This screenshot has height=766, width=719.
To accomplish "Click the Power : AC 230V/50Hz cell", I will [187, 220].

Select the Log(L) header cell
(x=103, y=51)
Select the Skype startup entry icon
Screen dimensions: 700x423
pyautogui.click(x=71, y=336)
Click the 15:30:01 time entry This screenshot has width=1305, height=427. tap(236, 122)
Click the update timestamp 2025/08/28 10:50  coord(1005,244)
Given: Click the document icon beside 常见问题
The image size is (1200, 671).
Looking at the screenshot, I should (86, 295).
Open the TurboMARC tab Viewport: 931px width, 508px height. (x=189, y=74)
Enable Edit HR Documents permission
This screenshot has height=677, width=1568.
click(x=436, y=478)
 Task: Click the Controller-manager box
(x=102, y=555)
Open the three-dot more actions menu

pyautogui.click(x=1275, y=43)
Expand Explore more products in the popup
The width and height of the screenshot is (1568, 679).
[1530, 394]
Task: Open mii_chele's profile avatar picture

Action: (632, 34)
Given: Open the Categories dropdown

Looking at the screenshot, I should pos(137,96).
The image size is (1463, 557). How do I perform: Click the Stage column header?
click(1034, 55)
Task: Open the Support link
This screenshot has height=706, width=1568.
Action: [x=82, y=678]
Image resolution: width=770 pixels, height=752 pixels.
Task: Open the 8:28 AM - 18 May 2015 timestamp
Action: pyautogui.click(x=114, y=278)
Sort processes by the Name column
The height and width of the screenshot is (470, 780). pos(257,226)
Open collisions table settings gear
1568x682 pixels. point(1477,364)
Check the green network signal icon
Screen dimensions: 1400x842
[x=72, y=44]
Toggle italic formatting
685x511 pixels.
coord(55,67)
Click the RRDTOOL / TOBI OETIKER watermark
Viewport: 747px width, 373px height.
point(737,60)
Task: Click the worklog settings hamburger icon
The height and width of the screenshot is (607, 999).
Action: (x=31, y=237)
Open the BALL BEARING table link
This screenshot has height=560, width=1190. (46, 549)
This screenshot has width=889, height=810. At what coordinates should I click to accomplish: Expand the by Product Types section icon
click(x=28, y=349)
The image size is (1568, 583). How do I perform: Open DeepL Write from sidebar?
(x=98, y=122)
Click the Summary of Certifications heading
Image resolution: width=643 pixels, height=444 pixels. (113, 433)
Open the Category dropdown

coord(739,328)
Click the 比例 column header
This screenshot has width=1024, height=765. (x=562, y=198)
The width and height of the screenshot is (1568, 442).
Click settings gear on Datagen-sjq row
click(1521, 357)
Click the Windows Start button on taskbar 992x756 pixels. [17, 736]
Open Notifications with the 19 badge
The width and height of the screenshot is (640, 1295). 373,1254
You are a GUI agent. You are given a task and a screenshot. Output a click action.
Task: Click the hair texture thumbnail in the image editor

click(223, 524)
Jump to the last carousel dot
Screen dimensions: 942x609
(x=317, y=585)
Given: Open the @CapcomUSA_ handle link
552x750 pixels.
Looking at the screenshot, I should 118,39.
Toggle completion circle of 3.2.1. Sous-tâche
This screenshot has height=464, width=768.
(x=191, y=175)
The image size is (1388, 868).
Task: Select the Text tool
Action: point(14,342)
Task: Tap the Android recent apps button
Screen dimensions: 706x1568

• [AIM OF THE EXERCISE]
Return only the lines above that run from the opening line through the line containing "Check the green network signal icon", exactly as written.

• [SOLUTION TO THIS EXERCISE]
This screenshot has height=766, width=719.
To accomplish "Click the Power : AC 230V/50Hz cell", I will [187, 220].

Select the Log(L) header cell
(x=103, y=51)
Select the Skype startup entry icon
Screen dimensions: 700x423
pyautogui.click(x=71, y=336)
Click the 15:30:01 time entry This screenshot has width=1305, height=427. tap(236, 122)
Click the update timestamp 2025/08/28 10:50  coord(1005,244)
Given: Click the document icon beside 常见问题
The image size is (1200, 671).
Looking at the screenshot, I should (86, 295).
Open the TurboMARC tab Viewport: 931px width, 508px height. (x=189, y=74)
Enable Edit HR Documents permission
This screenshot has height=677, width=1568.
click(x=436, y=478)
 Task: Click the Controller-manager box
(x=102, y=555)
Open the three-dot more actions menu

pyautogui.click(x=1275, y=43)
Expand Explore more products in the popup
The width and height of the screenshot is (1568, 679).
[1530, 394]
Task: Open mii_chele's profile avatar picture

Action: (632, 34)
Given: Open the Categories dropdown

Looking at the screenshot, I should pos(137,96).
The image size is (1463, 557). How do I perform: Click the Stage column header?
click(1034, 55)
Task: Open the Support link
This screenshot has height=706, width=1568.
Action: [x=82, y=678]
Image resolution: width=770 pixels, height=752 pixels.
Task: Open the 8:28 AM - 18 May 2015 timestamp
Action: pyautogui.click(x=114, y=278)
Sort processes by the Name column
The height and width of the screenshot is (470, 780). pos(257,226)
Open collisions table settings gear
1568x682 pixels. point(1477,364)
Check the green network signal icon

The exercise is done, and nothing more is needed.